This Notebook provides an overview of the usage of the **Adss_DataExtract_PostProcess** class in the **data** script.：
- **Adss_DataExtract_PostProcess**：Extract data from the VASP output files or post-process the VASP structure to make it suitable for frequency and differential charge density calculations.

In [1]:
from Jworkflow.data_process import Adss_DataExtract_PostProcess

# Adss_DataExtract_PostProcess

If you need to process adsorption-related data, you can set the element of the molecule and the height criterion of the molecule through the **reset_type_element** and **set_height_filter**

**reset_type_element** sets two types of elements, one is all the elements contained in the adsorbate, and the other is the element of the adsorbate skeleton (mainly used to determine whether the adsorbate has decomposed and rotated).

**set_height_filter** sets a height criterion so that only atoms above a certain level can be included in the molecule. It is mainly used when the substrate contains elements of the same type as the adsorbate. You can also let **ADP.height_type='z'** to use a numerical height criterion.  

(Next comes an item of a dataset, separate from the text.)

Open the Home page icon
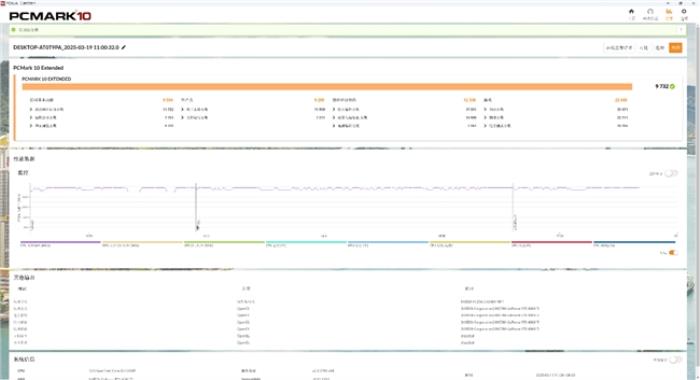Image resolution: width=700 pixels, height=380 pixels. 631,12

Here we mainly consider the NRR reaction. The adsorbed molecule has two elements, N and H. N is set as the skeleton of the molecule, and the molecule must be an atom above the fourth layer (counting from 0).  

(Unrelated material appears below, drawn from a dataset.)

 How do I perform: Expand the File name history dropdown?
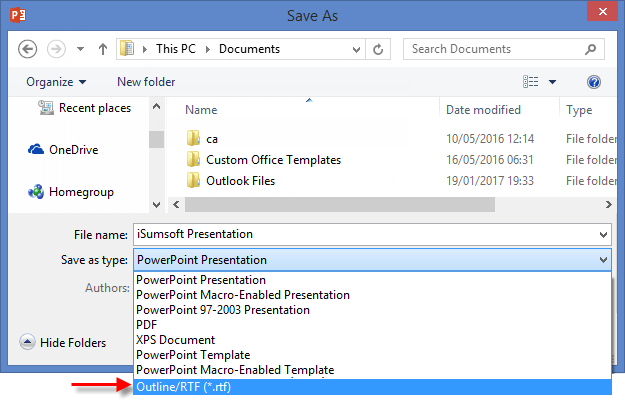click(603, 234)
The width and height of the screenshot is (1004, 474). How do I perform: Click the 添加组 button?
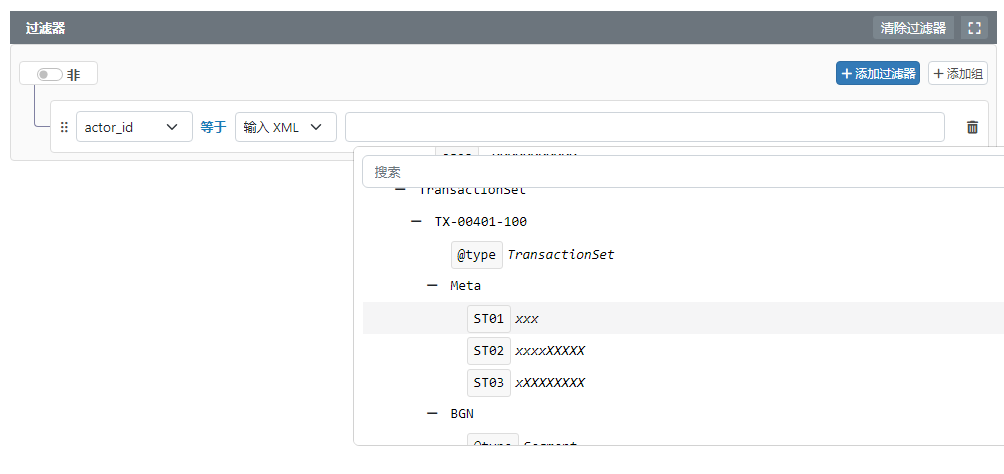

You also need to pay attention to the name of the POSCAR file. This script compares the movement of atoms before and after optimization by comparing POSCAR and CONTCAR. I am used to saving the initial structure as a new file and naming it POSCARoo, which is also the default value of the POSCAR file name.

In [2]:
ADP = Adss_DataExtract_PostProcess()
ADP.reset_type_element(['N', 'H'], ['N'])
ADP.set_height_filter(3)
#ADP.poscar = 'POSCAR'

---------------------------Reset type element----------------------------
                 Adsorbate elements : ['N', 'H']
                  Skeleton elements : ['N']
-----------------------------------End-----------------------------------
----------------------------Set_height_filter----------------------------
                   Height threshold : 3
                        Height type : layer
-----------------------------------End-----------------------------------


## extract
Use extract to grab VASP outputs. 
### Key parameters
- **path**：Specifies the path for VASP results
- **task_type**：Specifies the type for VASP results

**task_type** can be **'adss'**, **'slab'**, **'Gcor'** or **'sta'**. They stand for molecular adsorption, surface relaxation, free energy correction (**ther_info** file obtained by redirecting the output of vaspkit free energy correction) and single point energy calculation.

### Example
Below, we extract VASP results of different task types respectively and store the data of corresponding tasks in excel tables.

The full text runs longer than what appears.